Common Proposal Problems - As Noted by Reviewers
- Title: Too long, confusing, cute but distracting, not program related.
- Cover Page: Does not follow format precisely, does not include all necessary information.
- Abstract: Not comprehensive, omits significant elements, poor grammar or spelling, too long (more than 1 page).
- Table of Contents: Not included, inaccurate pagination.
- Institution Description and Statement of Need: Irrelevant information, does not lead reader to proposal objectives, good history-so what?, too long, deals with wants rather than needs, no documentation, unrelated to objectives/outcomes, desires, problem already solved, not supported by current research.

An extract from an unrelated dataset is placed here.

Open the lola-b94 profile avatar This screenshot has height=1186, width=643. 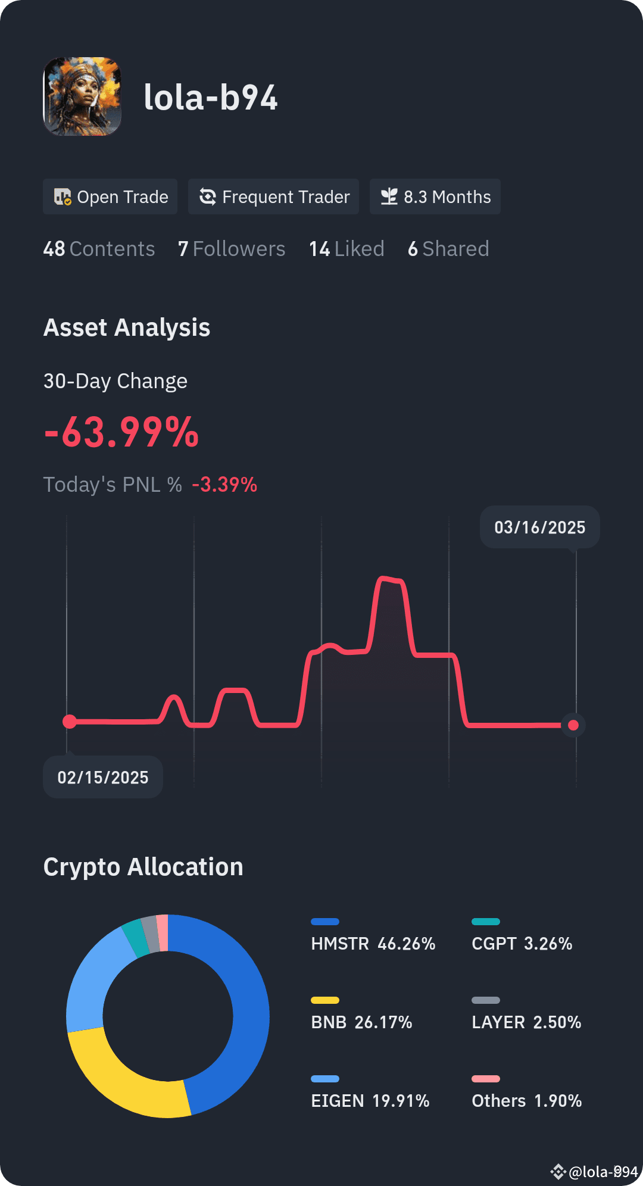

- Objectives/Outcomes: Not clear, too ambitious, omitted, procedures rather than objectives.
- Innovation: Not new or innovative, attempt to justify new equipment, materials. not clearly described.
- Review of the Literature: Unrelated to needs, objectives, innovations, does not lead reader, dated materials.
- Task/Activity Plan: Insufficient time, tasks not related to objectives, task not justified by needs, time and task charts not included, responsibilities not clear.
- Collaborative Efforts: Names and responsibilities of all involved in proposal not identified, no identification of institutions involved.
- Evaluation: Unrelated to objectives, unrelated to innovation, not usable in assessing program, uses outmoded or inaccurate methods.
- Budget: Unrelated to activities, little or no institutional contribution, amounts not supported by reasonable data, budget justification missing, categories not those of funding source, budget cannot be sustained after project ends.
- Project Staff: No identification of responsibilities and roles, no documentation of competence, no indication of time each staff member will contribute to project.